[Set of tasks]:
(1) In the article on eye movements and memory, how many participants had their brain scans and eye movements analyzed?
(2) Transcribe from the article on eye movements and memory the part that opens with the words containing "In the study, researchers" and closes with "remembered the pictures.".

Can't get an image out of your head? Your eyes are helping to keep it there
Even though you are not aware of it, your eyes play a role in searing an image into your brain, long after you have stopped looking at it.
Through brain imaging, Baycrest scientists have found evidence that the brain uses eye movements to help people recall vivid moments from the past, paving the way for the development of visual tests that could alert doctors earlier about those at risk for neurodegenerative illnesses.
The study, recently published in the journal Cerebral Cortex, found that when people create a detailed mental image in their head, not only do their eyes move in the same way as when they first saw the picture, their brains showed a similar pattern of activity.
"There's a theory that when you remember something, it's like the brain is putting together a puzzle and reconstructing the experience of that moment from separate parts," says Dr. Bradley Buchsbaum, senior author on the study, scientist at Baycrest's Rotman Research Institute (RRI) and psychology professor at the University of Toronto. "The pattern of eye movements is like the blueprint that the brain uses to piece different parts of the memory together so that we experience it as a whole."
This is the first time a direct connection has been established between a person's eye movements and patterns of brain activity, which follows up on previous studies linking what we see to how we remember.
In the study, researchers used a mathematical algorithm to analyze the brain scans and eye movements of 16 young adults between the ages of 20 to 28. Individuals were shown a set of 14 distinct images for a few seconds each. They were asked to remember as many details of the picture as possible so they could visualize it later on. Participants were then cued to mentally visualize the images within an empty rectangular box shown on the screen. Brain imaging and eye-tracking technology simultaneously captured the brain activity and eye movements of the participants as they memorized and remembered the pictures.
The study, led by RRI graduate student Michael Bone, discovered the same pattern of eye movements and brain activation, but compressed, when the picture was memorized and then remembered.
"This is likely because when we recall a memory, it's a condensed version of the original experience. For example, if a marriage proposal took two minutes, when we picture this memory in our head, we re-experience it in a much shorter timeframe," says Dr. Buchsbaum. "The eye movements are like a short-hand code that your brain runs through to trigger the memory."
By looking at the patterns of eye movement and brain activity, researchers were able to identify which image a person was remembering during the task.
As next steps, the study will explore distinguishing whether the eye movements lead the brain to reactivate the memory or vice versa. Having a greater understanding of this causal relationship could inform the creation of a diagnostic tool using the eyes to catch when a person's memory is headed down an unhealthy path, adds Dr. Buchsbaum.

(Stored data)
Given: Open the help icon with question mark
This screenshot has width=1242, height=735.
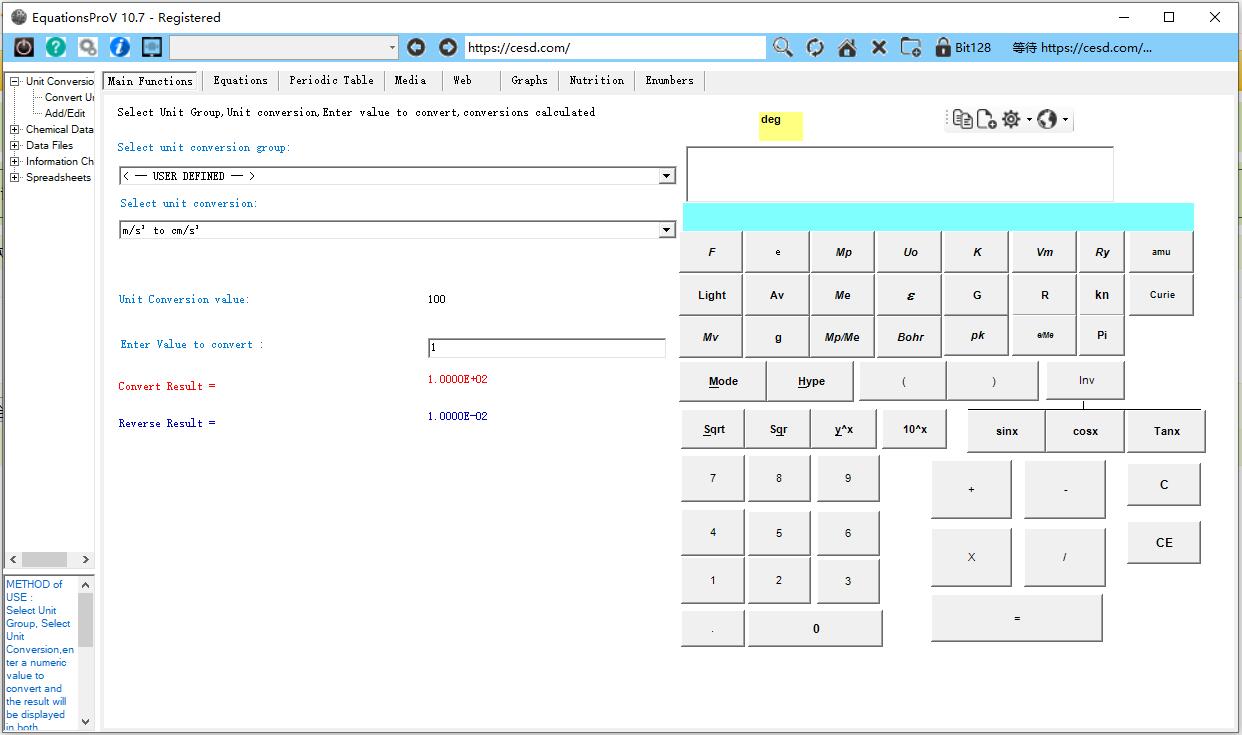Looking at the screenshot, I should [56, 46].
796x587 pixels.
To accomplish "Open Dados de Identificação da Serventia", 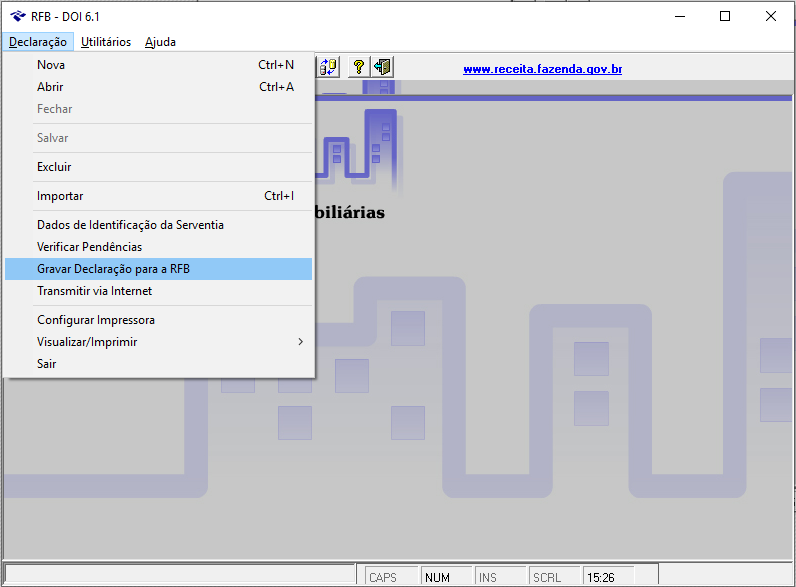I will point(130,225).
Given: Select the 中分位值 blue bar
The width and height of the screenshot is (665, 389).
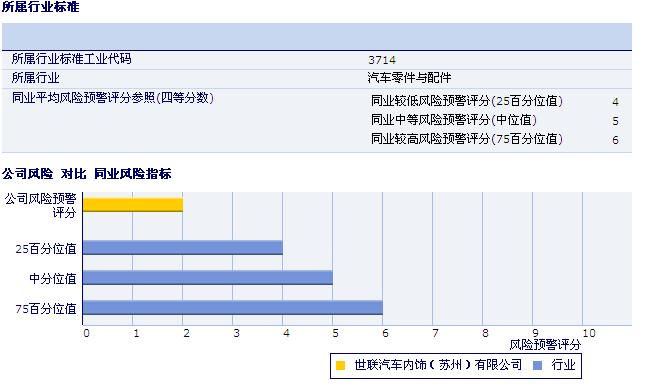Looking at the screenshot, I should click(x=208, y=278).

[Answer set]:
(1) 16 young adults between the ages of 20 and 28.

(2)
In the study, researchers used a mathematical algorithm to analyze the brain scans and eye movements of 16 young adults between the ages of 20 to 28. Individuals were shown a set of 14 distinct images for a few seconds each. They were asked to remember as many details of the picture as possible so they could visualize it later on. Participants were then cued to mentally visualize the images within an empty rectangular box shown on the screen. Brain imaging and eye-tracking technology simultaneously captured the brain activity and eye movements of the participants as they memorized and remembered the pictures.